● **Prompt**:
Keep only those lines of the records that include the string "взлете".
-- Provided data follows --
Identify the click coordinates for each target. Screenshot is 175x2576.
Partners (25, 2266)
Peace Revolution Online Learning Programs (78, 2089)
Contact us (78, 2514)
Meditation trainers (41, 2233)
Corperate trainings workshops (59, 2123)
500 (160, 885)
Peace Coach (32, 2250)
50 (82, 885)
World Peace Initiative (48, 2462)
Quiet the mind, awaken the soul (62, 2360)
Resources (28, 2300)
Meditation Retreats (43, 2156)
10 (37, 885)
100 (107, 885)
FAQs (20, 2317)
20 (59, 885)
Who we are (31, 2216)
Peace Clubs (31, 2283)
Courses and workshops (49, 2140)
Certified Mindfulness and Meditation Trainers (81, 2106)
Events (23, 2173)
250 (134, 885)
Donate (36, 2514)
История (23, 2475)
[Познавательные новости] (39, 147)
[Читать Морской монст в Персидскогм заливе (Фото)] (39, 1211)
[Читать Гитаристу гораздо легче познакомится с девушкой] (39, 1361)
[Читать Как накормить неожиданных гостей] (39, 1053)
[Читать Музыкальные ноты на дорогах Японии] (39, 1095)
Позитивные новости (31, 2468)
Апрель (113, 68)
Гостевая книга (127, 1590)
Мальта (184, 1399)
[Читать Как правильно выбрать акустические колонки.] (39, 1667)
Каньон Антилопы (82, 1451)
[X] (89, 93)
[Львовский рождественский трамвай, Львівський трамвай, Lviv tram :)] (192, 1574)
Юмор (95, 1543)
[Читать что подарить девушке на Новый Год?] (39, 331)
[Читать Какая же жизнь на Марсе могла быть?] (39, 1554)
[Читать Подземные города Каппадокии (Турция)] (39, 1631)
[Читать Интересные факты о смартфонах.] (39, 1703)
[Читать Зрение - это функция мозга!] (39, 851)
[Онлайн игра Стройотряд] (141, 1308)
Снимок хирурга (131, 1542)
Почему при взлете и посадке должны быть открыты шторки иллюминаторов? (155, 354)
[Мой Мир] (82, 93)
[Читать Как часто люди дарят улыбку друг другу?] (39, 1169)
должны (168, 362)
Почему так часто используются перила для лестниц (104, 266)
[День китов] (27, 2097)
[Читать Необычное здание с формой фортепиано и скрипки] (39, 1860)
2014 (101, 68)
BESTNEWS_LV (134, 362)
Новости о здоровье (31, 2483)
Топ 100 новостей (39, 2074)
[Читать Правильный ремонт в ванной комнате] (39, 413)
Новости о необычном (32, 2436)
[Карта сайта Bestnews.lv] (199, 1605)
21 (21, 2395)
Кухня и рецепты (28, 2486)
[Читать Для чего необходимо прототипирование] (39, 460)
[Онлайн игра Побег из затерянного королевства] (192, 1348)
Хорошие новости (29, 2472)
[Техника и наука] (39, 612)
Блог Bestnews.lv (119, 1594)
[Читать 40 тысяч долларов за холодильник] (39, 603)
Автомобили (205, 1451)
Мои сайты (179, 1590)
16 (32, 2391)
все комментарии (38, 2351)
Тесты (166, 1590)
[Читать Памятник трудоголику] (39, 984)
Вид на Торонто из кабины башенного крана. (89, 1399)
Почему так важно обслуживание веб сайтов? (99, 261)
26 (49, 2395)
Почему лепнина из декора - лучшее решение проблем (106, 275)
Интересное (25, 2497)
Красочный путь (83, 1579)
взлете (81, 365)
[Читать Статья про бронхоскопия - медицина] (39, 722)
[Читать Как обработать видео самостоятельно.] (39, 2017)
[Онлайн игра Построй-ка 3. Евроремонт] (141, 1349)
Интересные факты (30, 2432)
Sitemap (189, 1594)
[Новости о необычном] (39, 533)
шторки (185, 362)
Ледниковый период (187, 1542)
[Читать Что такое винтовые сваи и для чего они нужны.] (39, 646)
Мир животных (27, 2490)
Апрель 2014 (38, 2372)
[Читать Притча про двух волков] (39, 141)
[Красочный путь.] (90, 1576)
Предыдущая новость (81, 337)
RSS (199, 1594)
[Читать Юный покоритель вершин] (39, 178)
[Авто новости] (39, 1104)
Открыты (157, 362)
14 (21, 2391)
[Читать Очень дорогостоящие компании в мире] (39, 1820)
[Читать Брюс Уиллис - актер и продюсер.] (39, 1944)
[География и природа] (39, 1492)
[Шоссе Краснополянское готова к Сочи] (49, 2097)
-- Provided data concluded --
● **Answer space**:
Почему при взлете и посадке должны быть открыты шторки иллюминаторов? (155, 354)
взлете (81, 365)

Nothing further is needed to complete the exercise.